Unbeirrt spricht Thomas Klestil geordneten Unsinn zu uns, und er
ist nur der Erste in einem unheimlichen Reigen von Fernsehgrößen,
denen maschek auf ihre Art Gehör verschaffen. Helmut Zilk und
Dagmar Koller werden in "Willkommen Österreich" auftreten
und ein selbst verfasstes Lied zum Vortrag bringen, DJ Ötzi
wird über Häkelhüte plaudern und sein Bundespräsidentenwahlkampfprogramm
vorstellen, und das Detektiv/Rechtsanwalt-Duo Matula und Frank wird
auf die obskure Geschäftsidee kommen, sich als Heiratsschwindler
zu verdingen. Die Stimmen (und Texte) werden den Showstars und Serienhelden
von den drei "Rappern" in den Mund gelegt, die in einer
Mischung aus professioneller Coolness und lässiger Eleganz
in der Sofaecke liegen und lippensynchron in ihre Wangenmikrophone
sprechen.
"Seit zwanzig Jahren habe ich nicht mehr so gelacht",
meint eine atemlose maschek-Novizin nach ihrer "Fernseh-Karaoke"-Initiation.

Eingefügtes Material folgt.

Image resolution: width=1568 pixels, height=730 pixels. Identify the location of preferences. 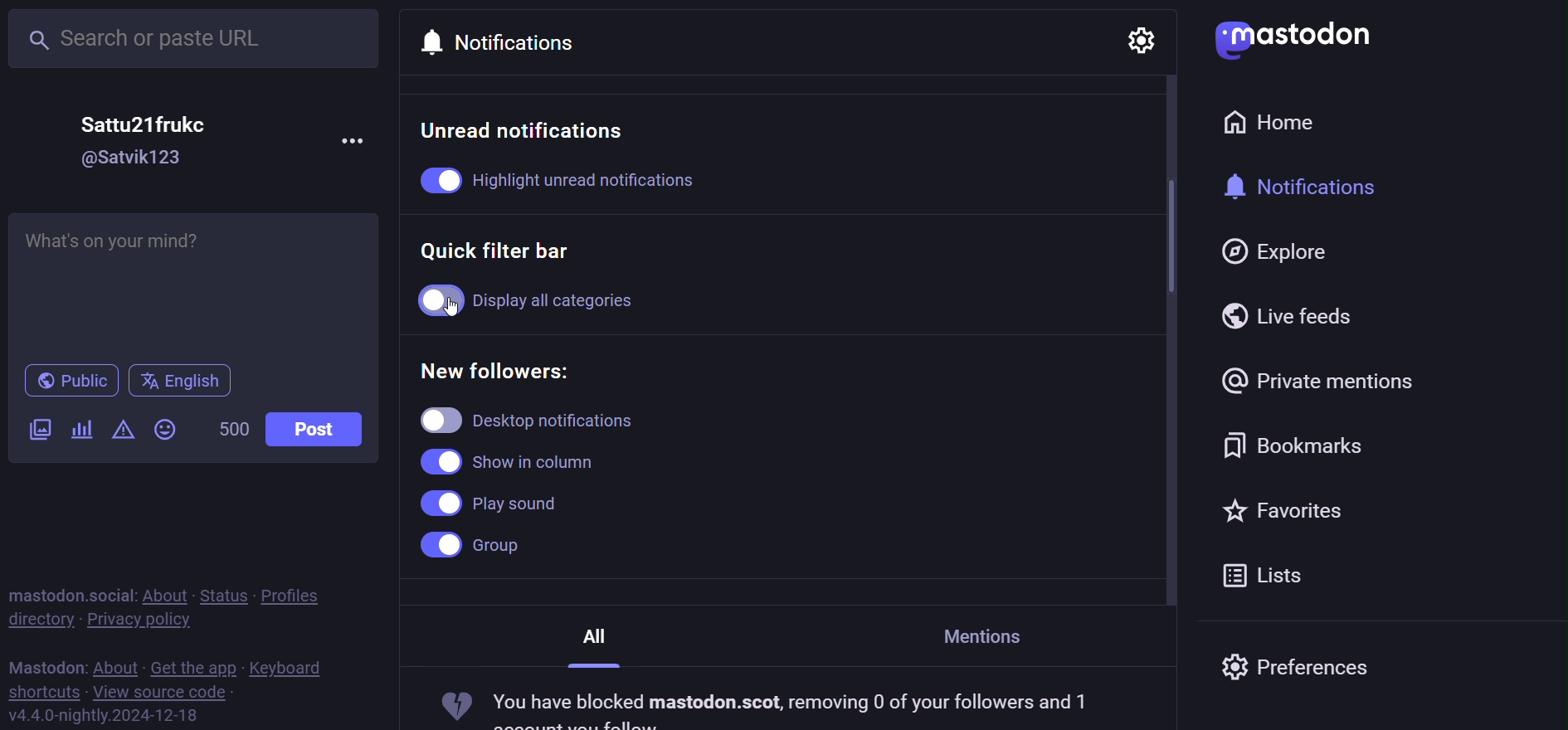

"Ich dachte, Theater, Lachen und ich, das geht sich in diesem
Leben nicht mehr aus. Irrtum." - "Es sieht nach Routine
aus", erklärt ein erfahrener maschek-Aficionado. "Aber
jedes Programm ist anders, und jedes Mal sterbe ich tausend neue
Lachtode!"
Ein Geheimnis der Show liegt in der Fernseh-Allgegenwärtigkeit
der von maschek Porträtierten: Thomas Klestil, Vera Russwurm,
Elmar Oberhauser, DJ Ötzi, Jörg Haider, Wolfgang Schüssel,
die Singdrosseln von "Starmania" und die seitenblickegierigen
Besucher des Opernballs sind Teil der kollektiven Wahrnehmung. Ein
zweites Ingrediens ist die stimmenimitatorische Akkuratesse, mit
der das Trio arbeitet. Bisweilen bedienen sie sich auch des gegenteiligen
Effekts und reduzieren die Dargestellten auf ihre Dialektfärbung
(Freiheitliche kommen etwa stets aus Kärnten) oder geben ihnen
gar ganz andere Stimmen. Auch das ist zum Schreien komisch.
Und immer sind es saubere Plots, clever gesetzte Gags und die ungeheuerliche
Absurdität des Original-Bildmaterials, die nicht nur sprachlich,
sondern auch inhaltlich auf die andere, die Maschekseite führen.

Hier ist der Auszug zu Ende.